Exercises to complete =
A. Translate this sentence from the blog comments into Spanish: "Ignorance would've been bliss in this case."
B. Answer these questions using the blog comments:
(i) How many of Heather's songs will be used in the romantic comedy?
(ii) On what platform does "Seeking Dolly Parton" come out?
(iii) According to the comment by Hamlette, what is not working?

Extract =
□ □ □ □
And that is sooooo cool about your friend's song appearing on NCIS! Congrats to her!
Morgan Richter said…
The illustrations (and the accompanying story, for that matter) sent me into gales of laughter. The book is amazing.

Yeah, it's always dangerous to see a movie based on something that you're close to. Ignorance would've been bliss in this case. The film and the movie are very, very different beasts.

Four of Heather's songs will also be used in a romantic comedy with the fabulous title "Seeking Dolly Parton", which comes out today on Vimeo. I don't know anything about it, but she's been on a roll with her songwriting and singing lately.
DKoren said…
That is so exciting about your friend's songs! I love hearing such good news!
Hamlette said…
The air conditioning's not working! Oh my goodness, that is so random and hilarious. This was a big plot point that needed illustrating? Oh my!
□ □ □ □
Supplied data =
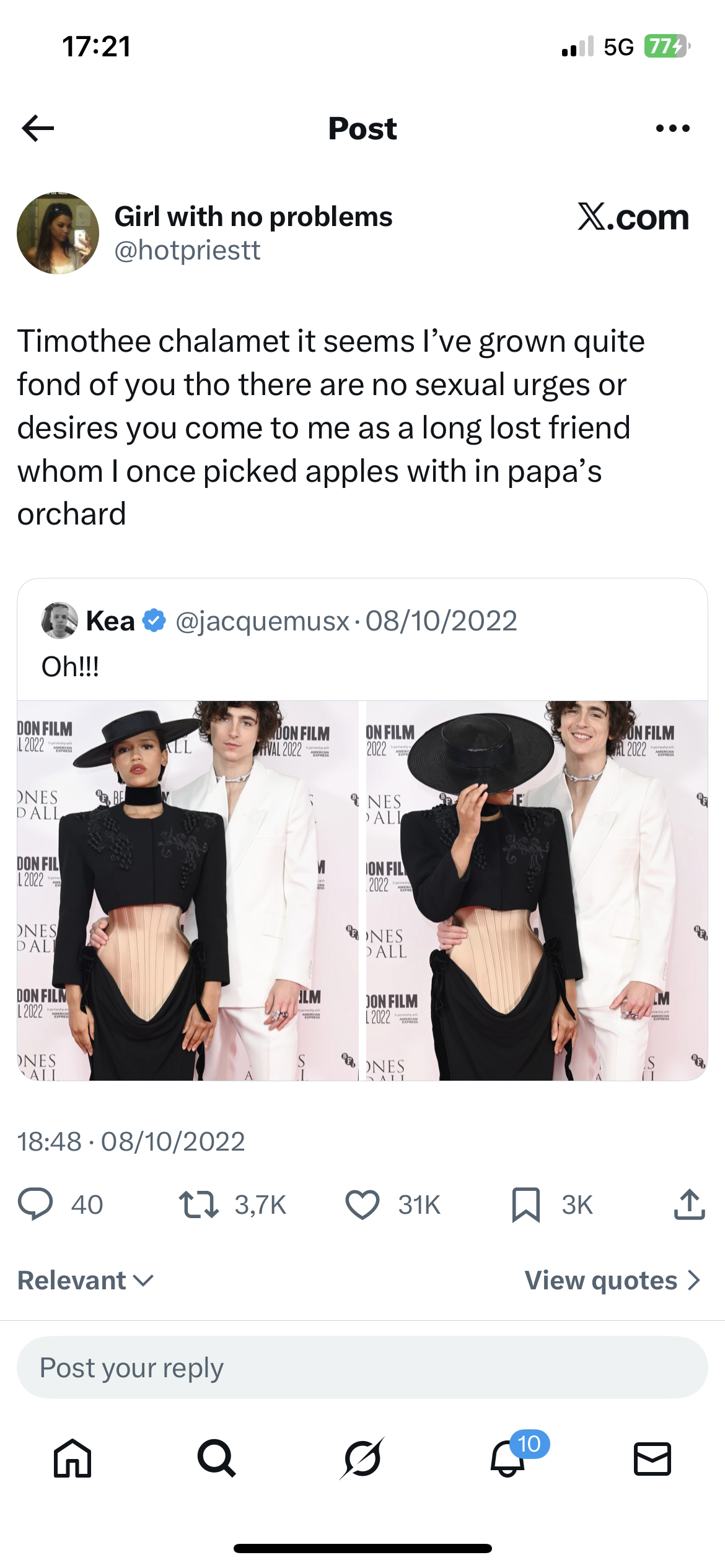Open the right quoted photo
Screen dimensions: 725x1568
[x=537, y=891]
□ □ □ □
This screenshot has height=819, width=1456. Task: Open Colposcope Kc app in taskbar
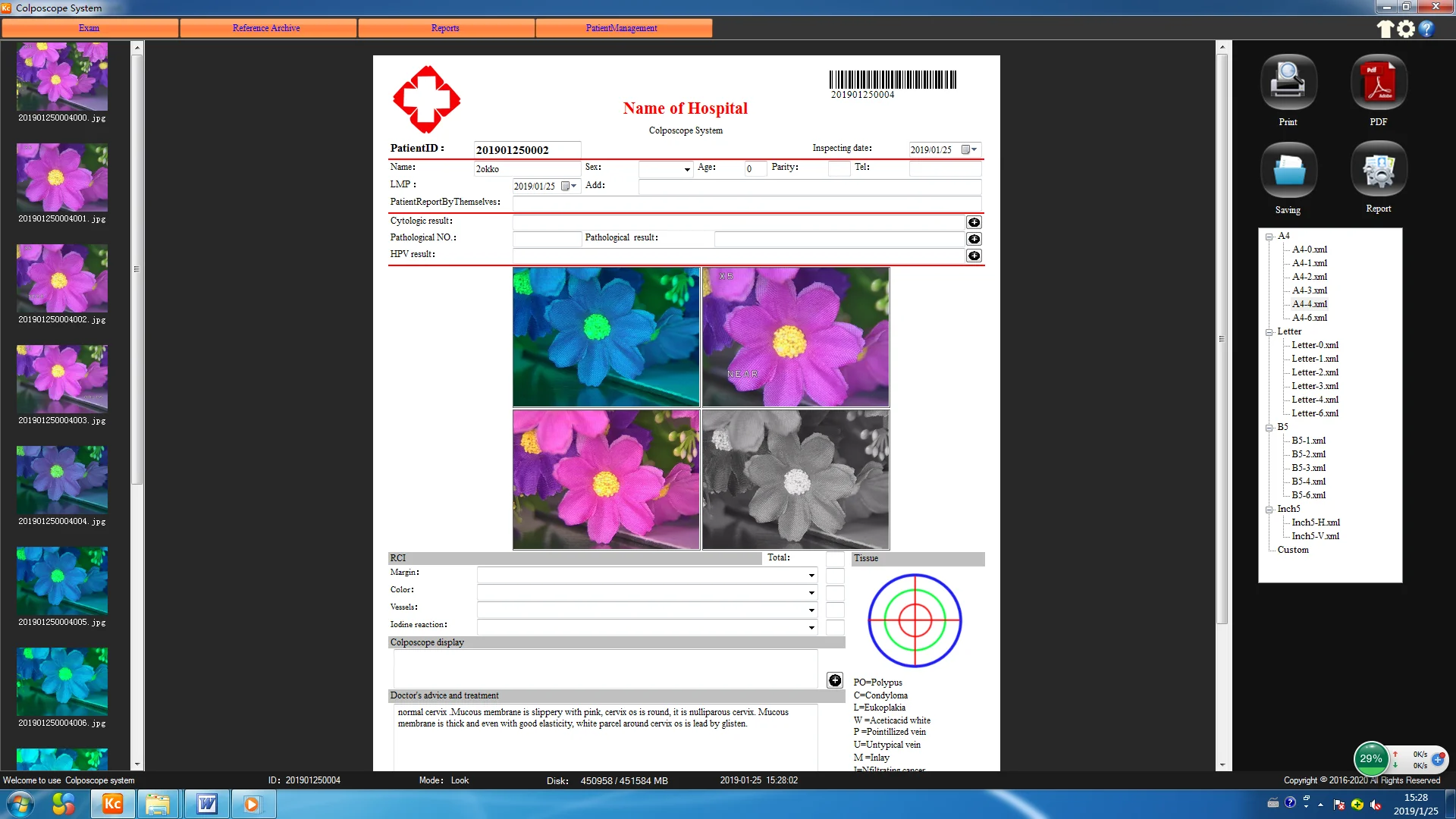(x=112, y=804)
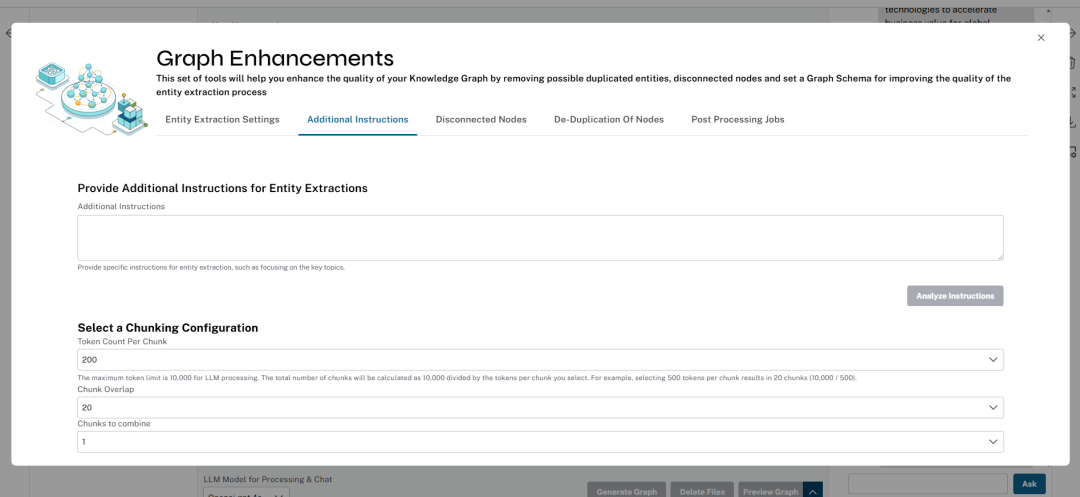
□ □ □ □
Solutions below =
A. La ignorancia habría sido una bendición en este caso.

B.
(i) Four
(ii) Vimeo
(iii) The air conditioning